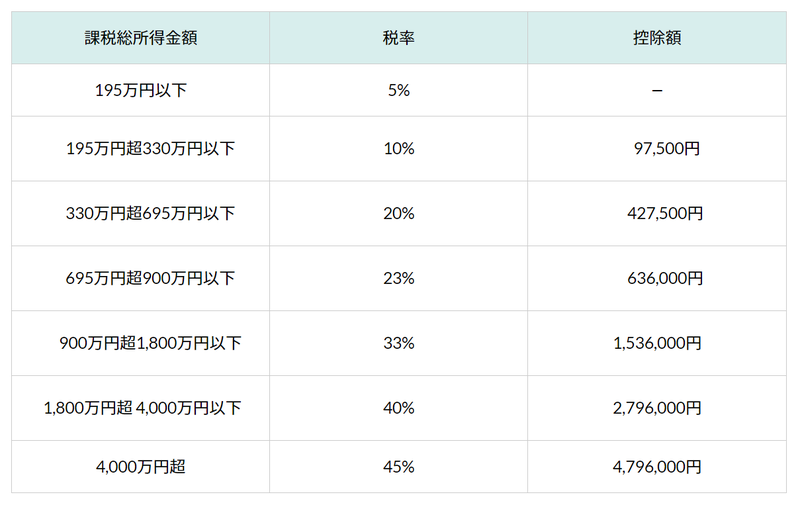Select the 5% tax rate cell
800x505 pixels.
pos(398,90)
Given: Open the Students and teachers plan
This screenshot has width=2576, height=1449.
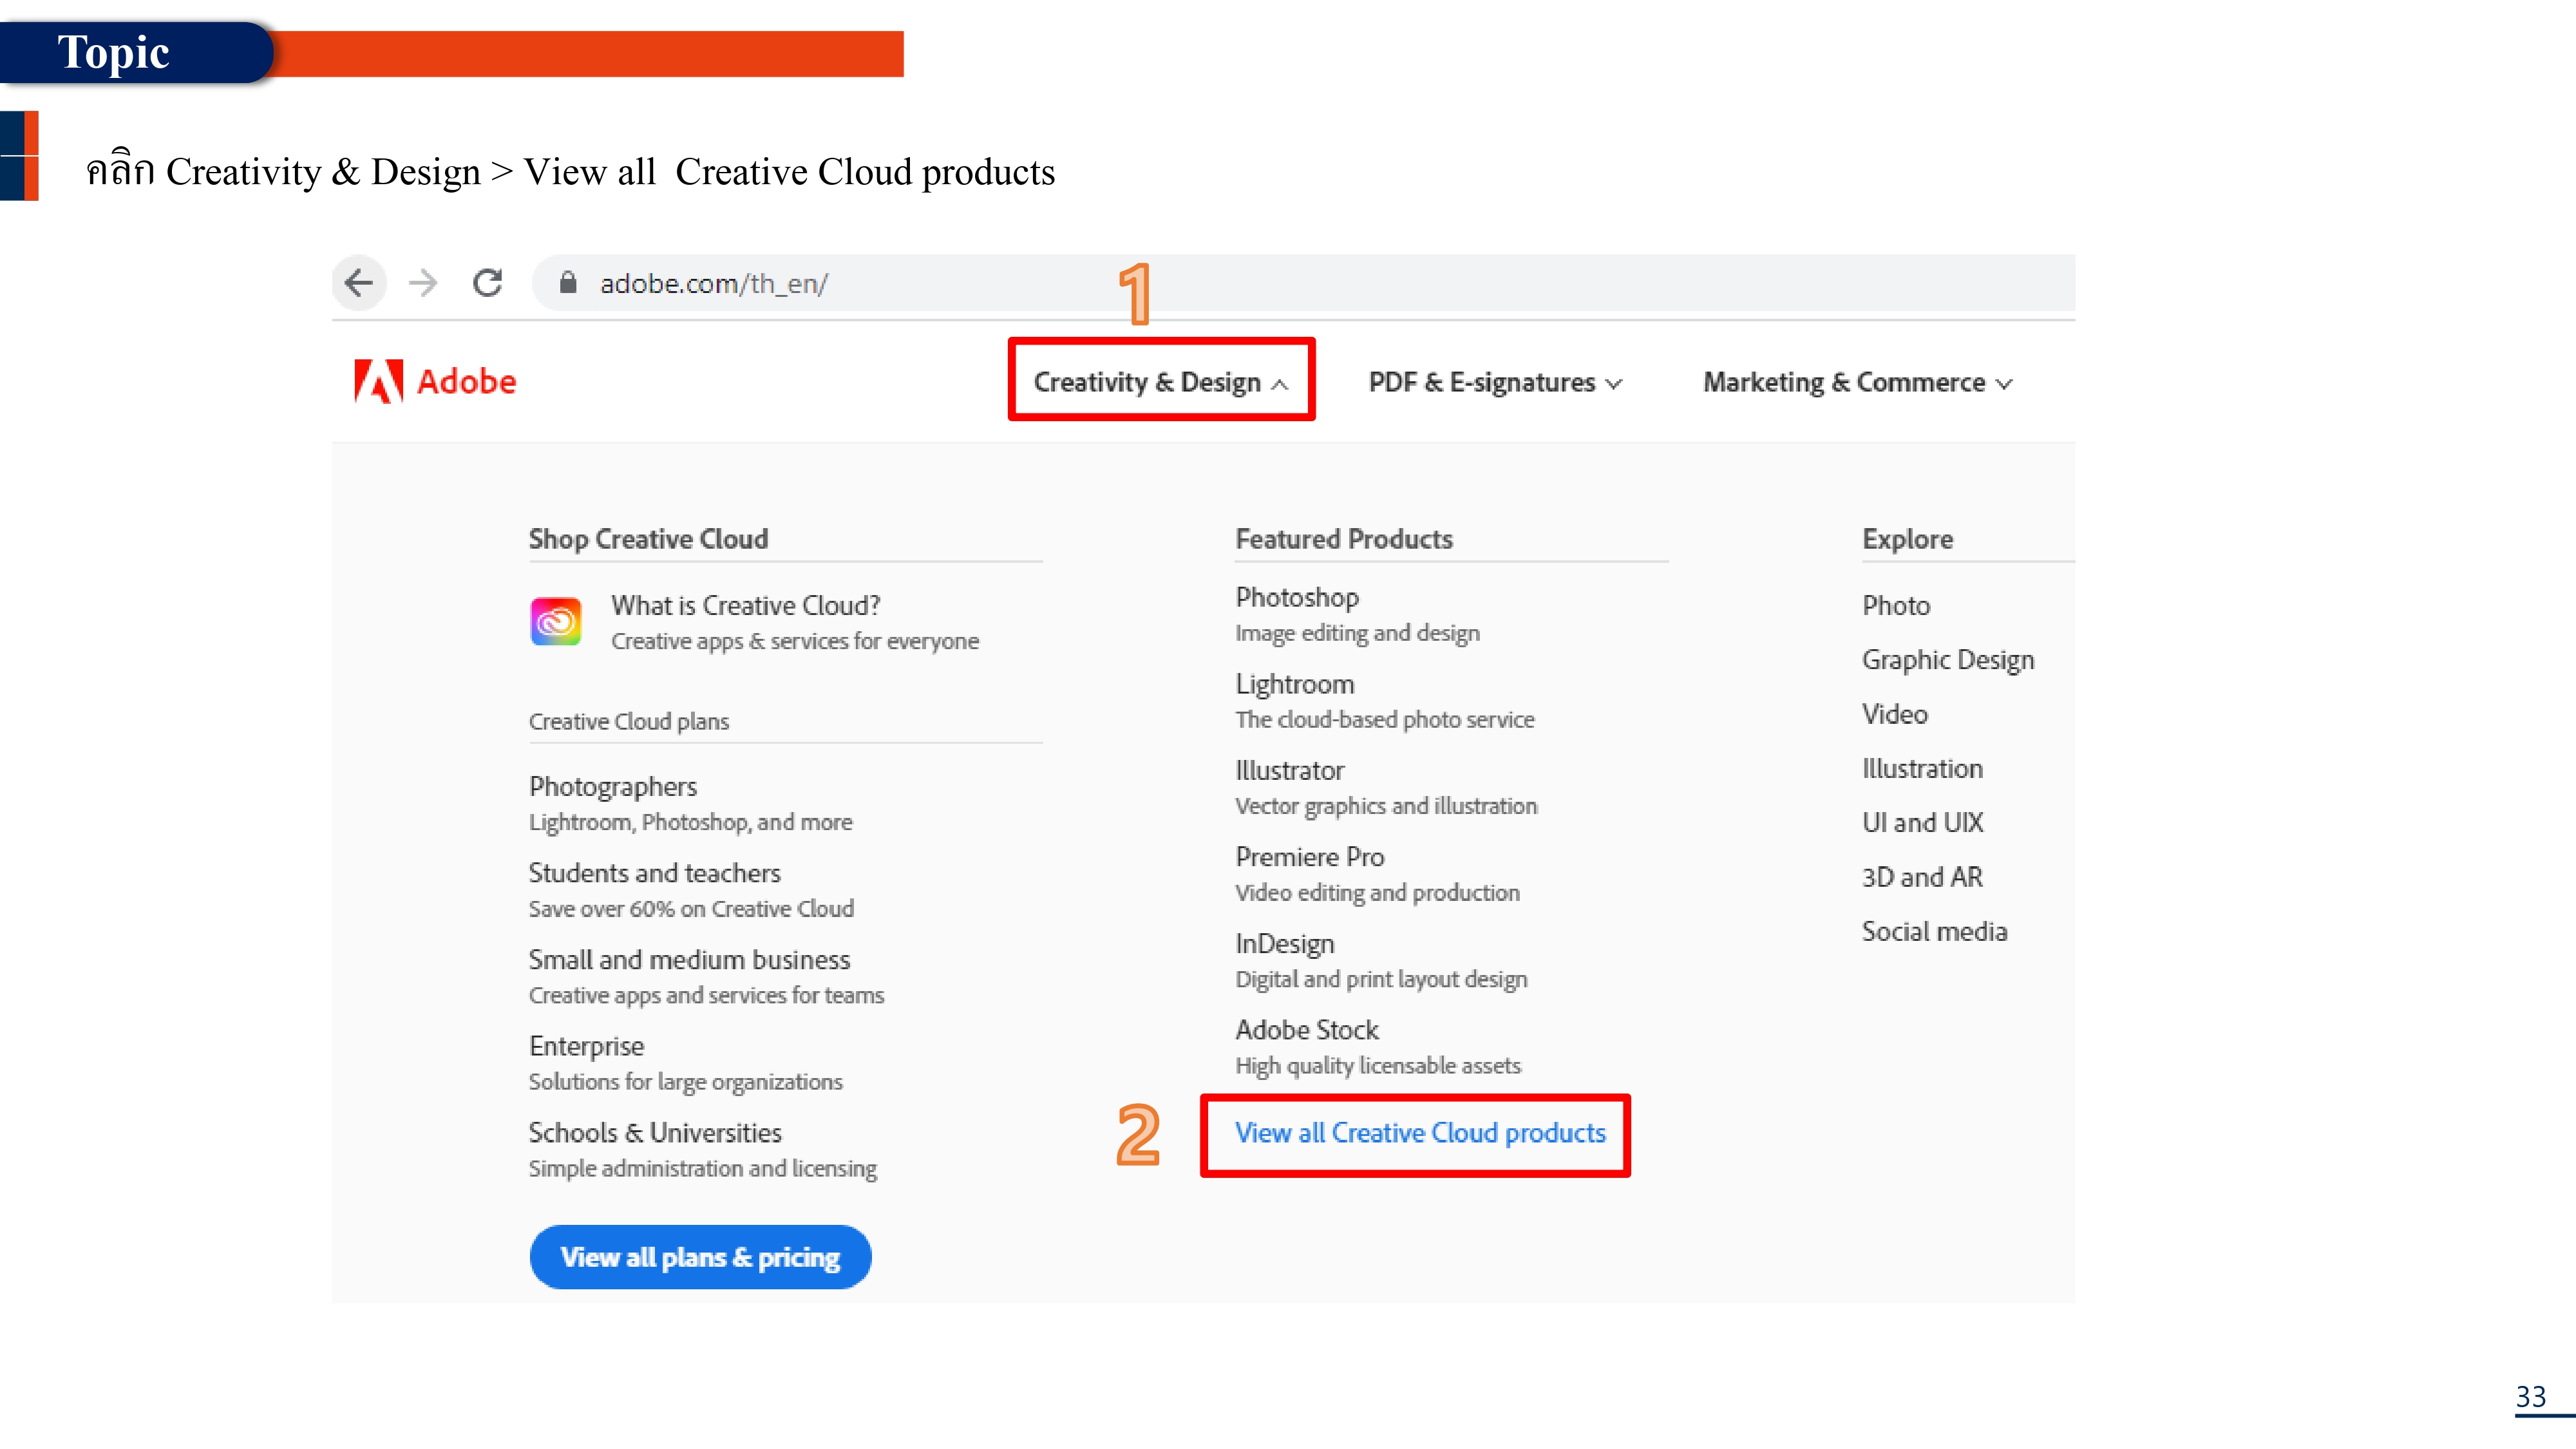Looking at the screenshot, I should pyautogui.click(x=654, y=873).
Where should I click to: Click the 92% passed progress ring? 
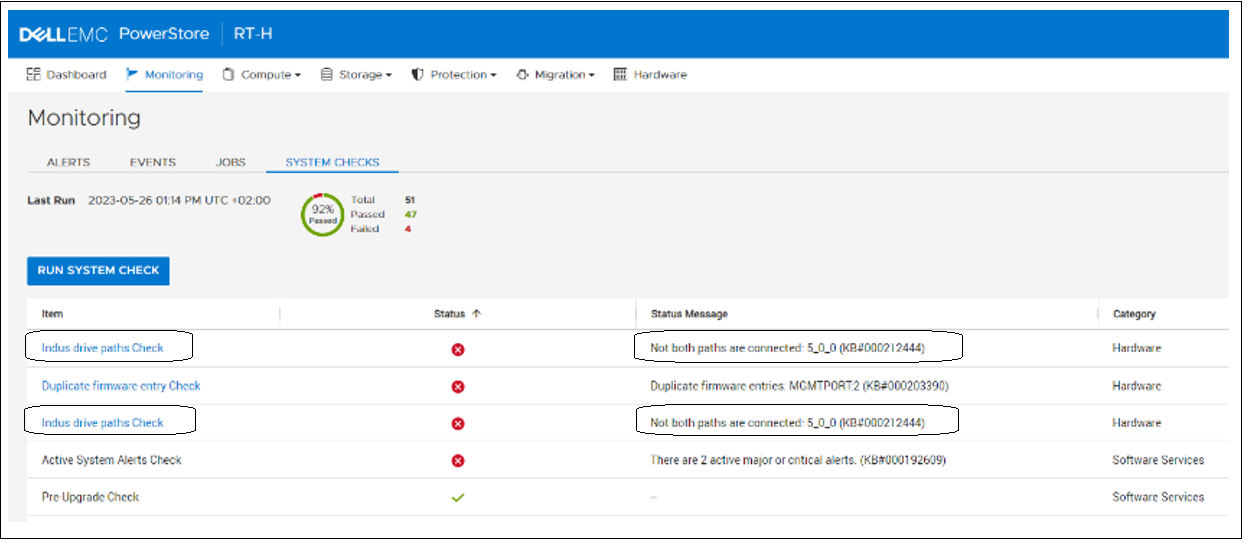[x=322, y=215]
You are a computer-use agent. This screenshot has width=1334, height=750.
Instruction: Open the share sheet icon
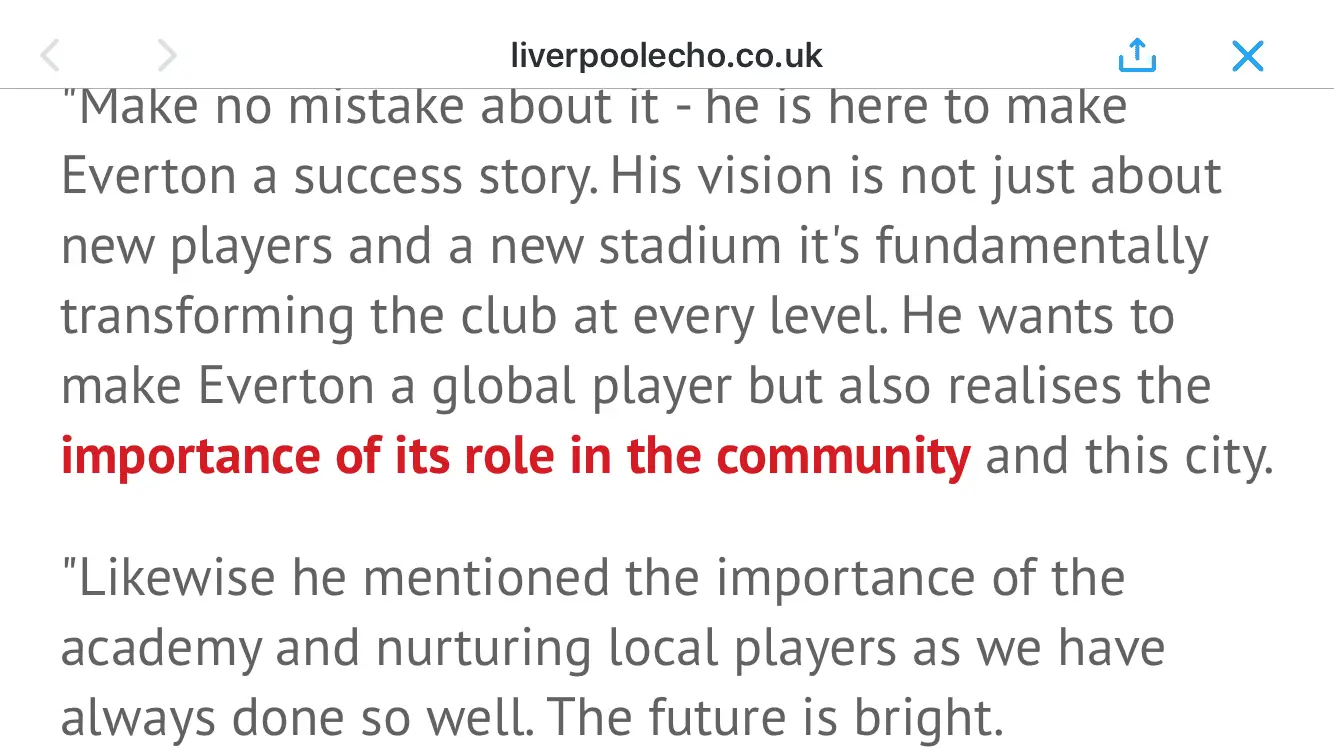point(1137,56)
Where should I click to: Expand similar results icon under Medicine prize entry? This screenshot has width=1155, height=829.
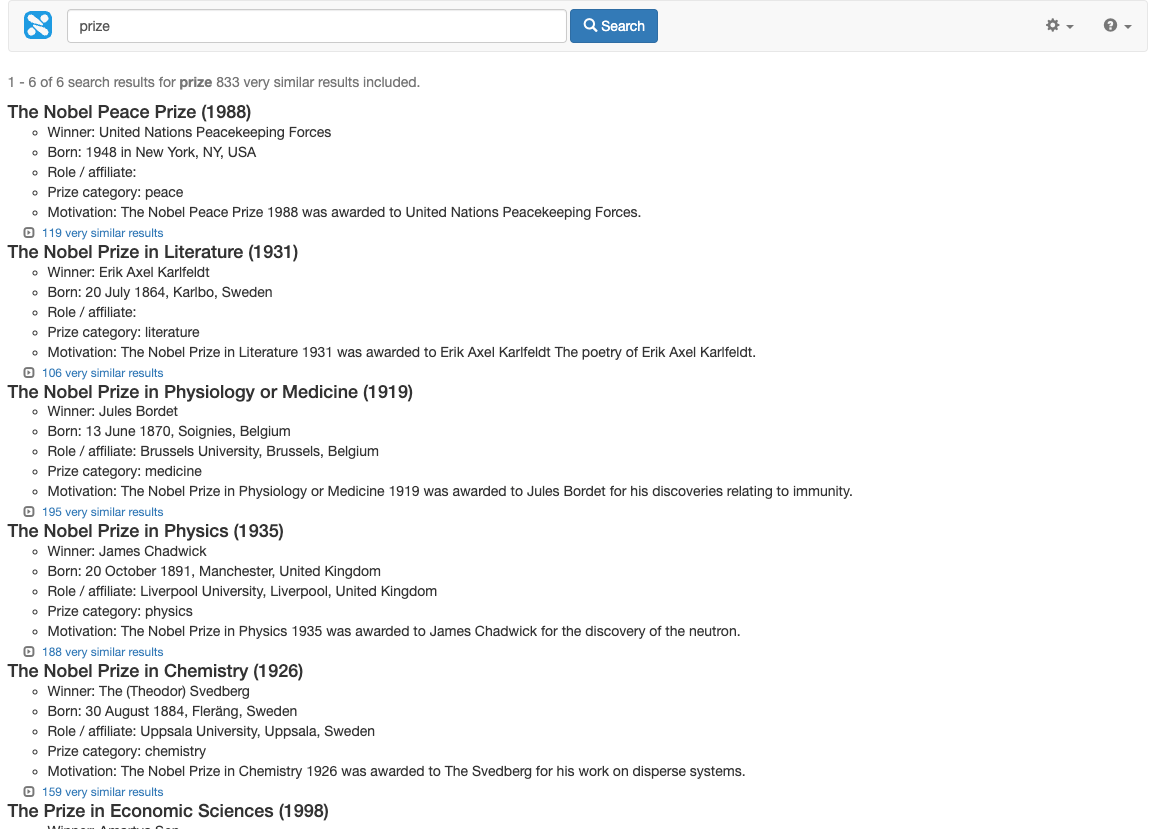point(28,511)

══════

Once you find the line that contains "Where should I click to: Expand", reproduce it and every line after it through the end of the entries above, exactly as written, with no pictures.

## OUTPUT BELOW
Where should I click to: Expand similar results icon under Medicine prize entry? This screenshot has width=1155, height=829.
point(28,511)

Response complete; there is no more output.